# Electric Trolling Motor Issues - Foot Control not matching up with direction of boat



## cmalinowski (Aug 25, 2007)

I put my boat in the water this morning and started having a lot of issues with my Motorguide 443 trolling motor. It seemed like the foot pedal had a lot of play in it and the direction of the motor wasn't lining up with the directional indicator. It wasn't consistant either, it seems like something needed tightened or readjusted. Any thoughts on what could be causing this? 

The motor is a 1998 and I don't have a guide for it. It's not one of the new digital types, it's got the cables connecting the foot pedal to the motor. I tried looking at Motorguides website, and they do have manuals on line but nothing in there about how to fit or adjust this.


----------



## OSU_Fisherman (Mar 1, 2007)

Is the motor still turning fine? 

My MotorGuide turns fine but for some reason the directional indicator doesn't really stay in line with everything else. For me, I'm relatively certain it is just because the gear on the indicator doesn't always mesh perfectly with the shaft gear especially when I'm trying to back the boat up (foot pedal all the way back). But, I dont look at the directional indicator at all,... I just know that a flat pedal means straight and I just feel my way around after that haha.

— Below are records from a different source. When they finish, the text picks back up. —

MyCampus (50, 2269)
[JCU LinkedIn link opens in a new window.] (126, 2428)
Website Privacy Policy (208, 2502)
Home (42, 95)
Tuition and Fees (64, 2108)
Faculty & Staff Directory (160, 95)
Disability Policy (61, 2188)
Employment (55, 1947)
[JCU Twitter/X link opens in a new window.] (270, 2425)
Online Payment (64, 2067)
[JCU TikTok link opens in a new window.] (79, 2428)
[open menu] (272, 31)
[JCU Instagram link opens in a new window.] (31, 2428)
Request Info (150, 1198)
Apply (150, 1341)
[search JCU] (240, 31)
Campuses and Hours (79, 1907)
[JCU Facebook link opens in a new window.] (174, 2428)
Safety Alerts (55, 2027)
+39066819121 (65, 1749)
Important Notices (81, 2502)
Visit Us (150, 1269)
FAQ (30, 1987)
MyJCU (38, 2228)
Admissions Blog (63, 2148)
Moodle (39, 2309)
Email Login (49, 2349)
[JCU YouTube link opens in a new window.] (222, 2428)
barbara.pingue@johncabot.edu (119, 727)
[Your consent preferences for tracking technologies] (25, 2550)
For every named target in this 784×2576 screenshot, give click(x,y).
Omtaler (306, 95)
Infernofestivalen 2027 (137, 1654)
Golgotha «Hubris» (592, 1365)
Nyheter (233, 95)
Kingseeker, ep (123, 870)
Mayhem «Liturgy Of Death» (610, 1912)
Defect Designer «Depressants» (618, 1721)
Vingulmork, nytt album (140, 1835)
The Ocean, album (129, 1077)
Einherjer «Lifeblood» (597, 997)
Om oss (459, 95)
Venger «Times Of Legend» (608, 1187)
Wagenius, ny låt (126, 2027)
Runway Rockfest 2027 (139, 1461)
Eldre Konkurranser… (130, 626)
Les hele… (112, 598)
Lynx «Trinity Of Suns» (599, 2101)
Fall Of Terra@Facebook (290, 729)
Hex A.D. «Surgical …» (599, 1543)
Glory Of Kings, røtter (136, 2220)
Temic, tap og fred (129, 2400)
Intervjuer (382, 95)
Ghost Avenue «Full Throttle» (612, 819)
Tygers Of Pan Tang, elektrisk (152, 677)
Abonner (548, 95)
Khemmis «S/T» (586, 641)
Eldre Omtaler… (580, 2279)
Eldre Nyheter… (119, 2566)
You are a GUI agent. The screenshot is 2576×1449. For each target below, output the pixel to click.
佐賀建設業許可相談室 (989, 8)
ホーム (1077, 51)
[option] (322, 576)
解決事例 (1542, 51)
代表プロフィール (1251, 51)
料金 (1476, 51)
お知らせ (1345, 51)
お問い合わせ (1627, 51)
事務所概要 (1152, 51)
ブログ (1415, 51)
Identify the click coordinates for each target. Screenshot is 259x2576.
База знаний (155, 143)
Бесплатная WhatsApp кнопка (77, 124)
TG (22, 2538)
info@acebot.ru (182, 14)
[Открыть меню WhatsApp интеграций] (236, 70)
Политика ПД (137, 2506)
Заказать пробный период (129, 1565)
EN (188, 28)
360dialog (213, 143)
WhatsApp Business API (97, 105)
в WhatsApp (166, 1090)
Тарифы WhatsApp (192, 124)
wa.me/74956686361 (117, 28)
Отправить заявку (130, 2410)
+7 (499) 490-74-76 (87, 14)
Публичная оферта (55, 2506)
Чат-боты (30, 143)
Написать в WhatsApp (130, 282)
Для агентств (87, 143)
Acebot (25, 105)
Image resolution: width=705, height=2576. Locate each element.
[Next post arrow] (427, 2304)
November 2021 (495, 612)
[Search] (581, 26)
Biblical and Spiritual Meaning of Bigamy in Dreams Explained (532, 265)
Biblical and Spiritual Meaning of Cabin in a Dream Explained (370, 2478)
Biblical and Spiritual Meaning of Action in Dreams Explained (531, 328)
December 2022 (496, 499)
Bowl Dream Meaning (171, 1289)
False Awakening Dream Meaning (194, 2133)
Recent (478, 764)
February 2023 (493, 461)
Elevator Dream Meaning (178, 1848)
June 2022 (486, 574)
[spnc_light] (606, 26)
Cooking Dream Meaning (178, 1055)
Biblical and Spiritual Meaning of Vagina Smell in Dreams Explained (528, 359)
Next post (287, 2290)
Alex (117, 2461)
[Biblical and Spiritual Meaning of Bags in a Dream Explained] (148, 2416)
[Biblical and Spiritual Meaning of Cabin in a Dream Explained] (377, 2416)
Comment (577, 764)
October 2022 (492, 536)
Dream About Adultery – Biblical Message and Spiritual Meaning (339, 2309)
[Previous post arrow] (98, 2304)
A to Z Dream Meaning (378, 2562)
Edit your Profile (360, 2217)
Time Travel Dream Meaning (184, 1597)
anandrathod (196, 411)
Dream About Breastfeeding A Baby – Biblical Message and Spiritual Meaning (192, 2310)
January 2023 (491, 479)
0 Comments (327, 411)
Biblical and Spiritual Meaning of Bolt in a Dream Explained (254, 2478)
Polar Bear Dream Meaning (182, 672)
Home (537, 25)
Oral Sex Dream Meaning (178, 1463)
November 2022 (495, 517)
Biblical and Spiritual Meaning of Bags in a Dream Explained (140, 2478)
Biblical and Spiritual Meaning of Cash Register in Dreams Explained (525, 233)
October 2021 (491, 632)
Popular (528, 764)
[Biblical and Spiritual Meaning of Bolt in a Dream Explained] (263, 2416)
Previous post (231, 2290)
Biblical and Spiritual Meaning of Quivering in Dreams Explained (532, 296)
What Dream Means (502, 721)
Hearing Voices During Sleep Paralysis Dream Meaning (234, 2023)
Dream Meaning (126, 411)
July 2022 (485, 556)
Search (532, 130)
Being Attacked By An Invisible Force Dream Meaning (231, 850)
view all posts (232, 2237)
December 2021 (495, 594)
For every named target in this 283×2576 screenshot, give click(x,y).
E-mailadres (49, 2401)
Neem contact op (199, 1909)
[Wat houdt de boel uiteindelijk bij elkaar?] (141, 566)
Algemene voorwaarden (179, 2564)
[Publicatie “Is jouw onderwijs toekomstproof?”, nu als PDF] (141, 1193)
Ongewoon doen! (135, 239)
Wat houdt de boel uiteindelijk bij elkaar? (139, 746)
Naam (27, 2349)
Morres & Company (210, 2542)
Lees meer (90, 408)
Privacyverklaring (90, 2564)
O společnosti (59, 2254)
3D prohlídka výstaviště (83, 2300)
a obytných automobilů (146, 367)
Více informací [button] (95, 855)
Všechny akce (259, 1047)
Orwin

But, if you are saying that your motor is not turning correctly then its possible you have a bent shaft or worn out bearing.... both have happened to me. But, if its just the directional indicator then I wouldn't worry about it.


----------



## EDD (Apr 11, 2004)

for the arrow , it has jump the track , or it is broken. take out the 4 screws holding the top on the motor on and realine . no big deal


----------



## dmgonfishin55 (Jan 8, 2009)

Mine did that, the gear is plactic, broke a tooth or four off the plastic gear for the directional arrow. Took the cover off the top end and went to Delta Marine in columbus 2$ for 2 gears.


----------



## cmalinowski (Aug 25, 2007)

Thanks guys, I went ahead and took the cover off last night and was able to get the motor realigned with the foot pedel and the directional arrow. I also fightened up the tension on it so it's not so sloppy anymore, seems like it was fixed when I was done but I'll find out for sure the next time I hit the water.


----------



## firstflight111 (May 22, 2008)

cmalinowski said:


> I put my boat in the water this morning and started having a lot of issues with my Motorguide 443 trolling motor. It seemed like the foot pedal had a lot of play in it and the direction of the motor wasn't lining up with the directional indicator. It wasn't consistant either, it seems like something needed tightened or readjusted. Any thoughts on what could be causing this?
> 
> The motor is a 1998 and I don't have a guide for it. It's not one of the new digital types, it's got the cables connecting the foot pedal to the motor. I tried looking at Motorguides website, and they do have manuals on line but nothing in there about how to fit or adjust this.


just loosen the clamp holding the shaft and turn it to match up


----------